For those of you who don’t know Shaiann, let me tell you. She’s the most amazing, random, indescribably unique, and best friend that you’ll meet or make. There’s no one in the world, heaven, hell, or space that’s anything like her. She’s changed a lot of the years and I can’t put it all into words, but the change isn’t a bad thing.
I know that I can trust and tell her anything in the world, no matter what. We’re honest with each other. I know and never have to fear she’ll judge me because she won’t. She knows me probably a lot better then anyone else. She yells at me and is honest with me. Sometimes she can be a bit difficult to deal with, like getting her to say something – like why she might be angry with me. Its hard to get her to tell me why, but its okay. I’d go the end of the world for her.
One day, we’re gonna meet in real life and its gonna be… wow! I’m really excited! We’ve tried a few times to meet, but things happened and it just hasn’t worked out yet. It will though.
I have to say though, my biggest fear with her is that I might lose her. Like one day I’ll fuck up so badly and she won’t want to be friends or something anymore. My life just wouldn’t be the same. Shaiann and I don’t have to talk every day, but she’s always on my mind. She’s my friend, my best friend, but even more then that. she’s a real true friend. She’s been there for me always, through thick and thin. Even when I was a complete mess and just… blamed everyone for the shit going on in my life. I was angry and upset and I would blame her. She would just take it and love me. She only complained once because I didn’t even know I was doing it and she told me. No one else has ever done that for me before. Taken all my pain and just loved me for it all anyway.
Honestly, I can’t put into words how important she is to my life. She’s irreplaceable. While others may have made changes to my life, she’s made changes to how to see life. Without her, I couldn’t see past my own goddamned nose. Without her, I’d be depressed and unable to even take another’s advice. Without her, I’d be a cut up, bloody, over make-up covered, drug-using, FUCK UP. That’s what I’d be without her. So yeah, others have given me advice to help me reach happiness, but without her, I never would have even been able to use, see, or understand that advice. I doubt I’d even be hear to take the advice! I’d be too busy getting high or some shit.

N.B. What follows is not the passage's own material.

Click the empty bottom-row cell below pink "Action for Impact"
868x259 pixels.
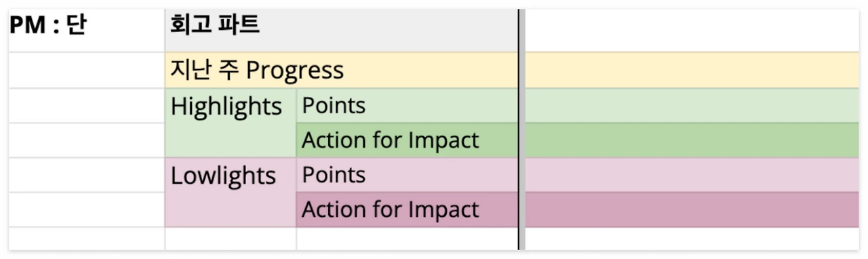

Without Shaiann, I’d be a real fucked up mess. So sure, others have made a change in my life, but none like she has. No one has made a big of change to my life or to me, like she has. She’s changed more then my life, she’s changed me. I owe my entire life and being to her. No one could understand. She’s been there by my side for so long and I don’t believe we’l ever break off our friendship. I couldn’t be me without her. She’s taught me and helped me more then I could ever explain and much more then she could even realize.
So she may get angry at me over stuff, sometimes silly stuff, but I love her. She’s my best friend and this post, it doesn’t even give you a portion of everything she’s done for me. It just gives you a small, very general idea.
I just hope that one day, somehow, I can repay her for everything she’s done for me. I don’t think I can, but I hope.